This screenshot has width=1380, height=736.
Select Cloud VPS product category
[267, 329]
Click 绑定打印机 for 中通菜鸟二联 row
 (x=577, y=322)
===============
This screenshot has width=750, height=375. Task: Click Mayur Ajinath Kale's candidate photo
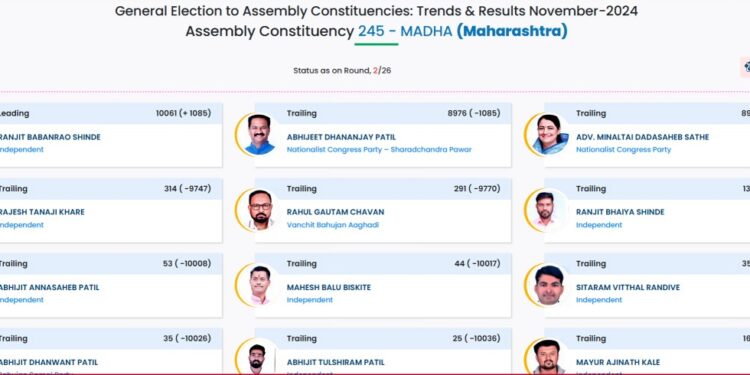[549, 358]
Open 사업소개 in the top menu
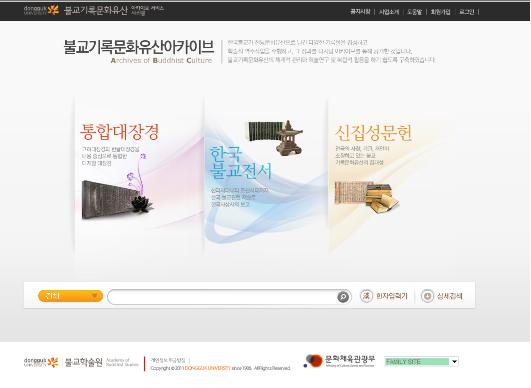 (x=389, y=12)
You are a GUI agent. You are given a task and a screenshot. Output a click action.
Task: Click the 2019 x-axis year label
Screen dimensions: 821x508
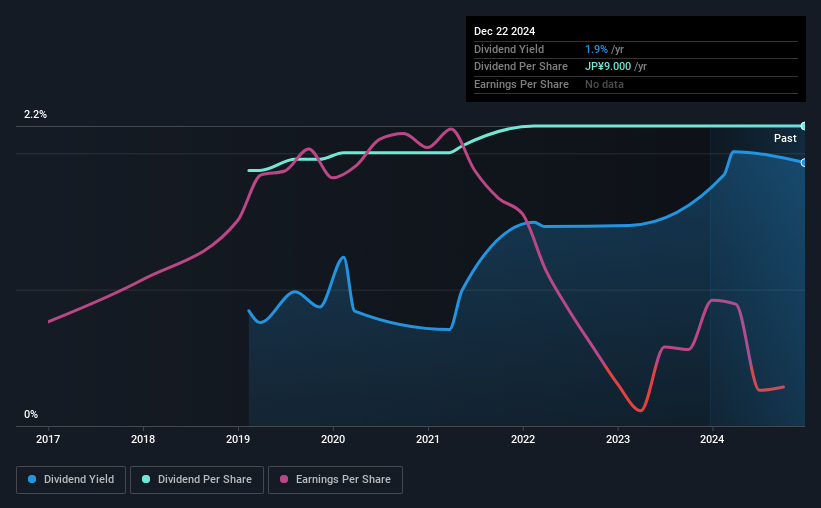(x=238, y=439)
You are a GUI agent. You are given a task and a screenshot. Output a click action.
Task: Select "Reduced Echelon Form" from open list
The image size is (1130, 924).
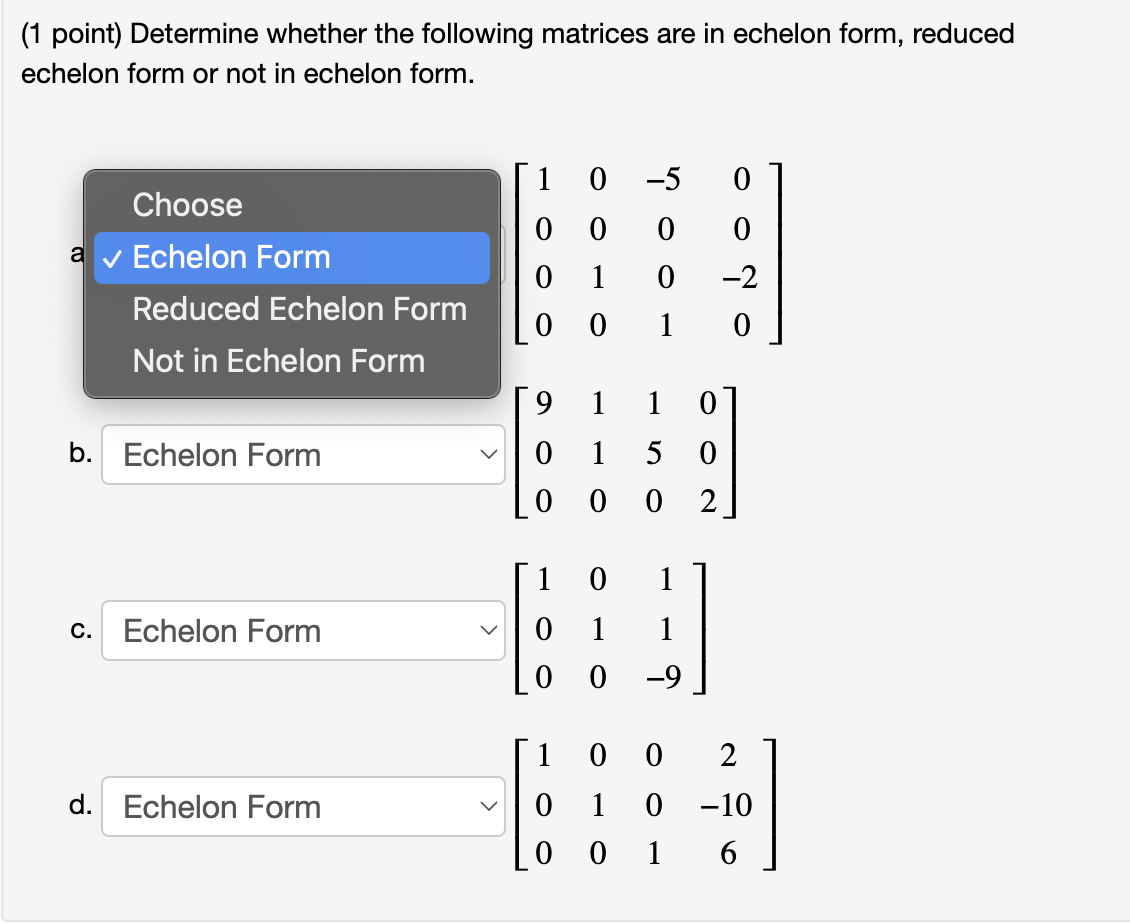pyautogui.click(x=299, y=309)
===============
### Problem statement
Reproduce, exactly and only, the lines of the records above starting at the line with "This screenshot has width=750, height=375." and ending at the line with "Task: Click the 2019 x-axis year label", both included. Leave every picture out.

### Exercise response
This screenshot has width=750, height=375. Task: Click Mayur Ajinath Kale's candidate photo
[549, 358]
Open 사업소개 in the top menu
 (x=389, y=12)
You are a GUI agent. You are given a task and a screenshot. Output a click action.
Task: Click the 2019 x-axis year label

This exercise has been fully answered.